### Source excerpt
Anyone who has ever visited Nepal can confirm that it is a special destination. Not least because ten of the world’s highest mountains lie within the country’s borders. The description ’the roof of the world’ is therefore fully deserved.
But there are many more facets that make Nepal special in my eyes. Therefore, a random, non-scientifically substantiated list of things worth knowing about Nepal. Things that are useful and/or fun and help to understand how the country works and why things go the way they go.
- Nepal was never occupied by any foreign power and therefore has never celebrated Independence Day.
- Nepal is the oldest country in south Asia.

### Source data
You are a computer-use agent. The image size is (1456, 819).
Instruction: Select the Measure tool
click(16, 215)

### Short task 1
Answer these from the Nepal text:
(a) How many of the world's highest mountains lie within Nepal's borders?
(b) According to the text, why has Nepal never celebrated Independence Day?
(c) What distinction does Nepal hold among the countries of south Asia?
### Short task 2
Write out the Nepal text from "Anyone who has" to "way they go.", swapping "special" out for "unique".

### Response 1
(a) Ten.
(b) Nepal was never occupied by any foreign power.
(c) It is the oldest country in south Asia.

### Response 2
Anyone who has ever visited Nepal can confirm that it is a unique destination. Not least because ten of the world’s highest mountains lie within the country’s borders. The description ’the roof of the world’ is therefore fully deserved.
But there are many more facets that make Nepal unique in my eyes. Therefore, a random, non-scientifically substantiated list of things worth knowing about Nepal. Things that are useful and/or fun and help to understand how the country works and why things go the way they go.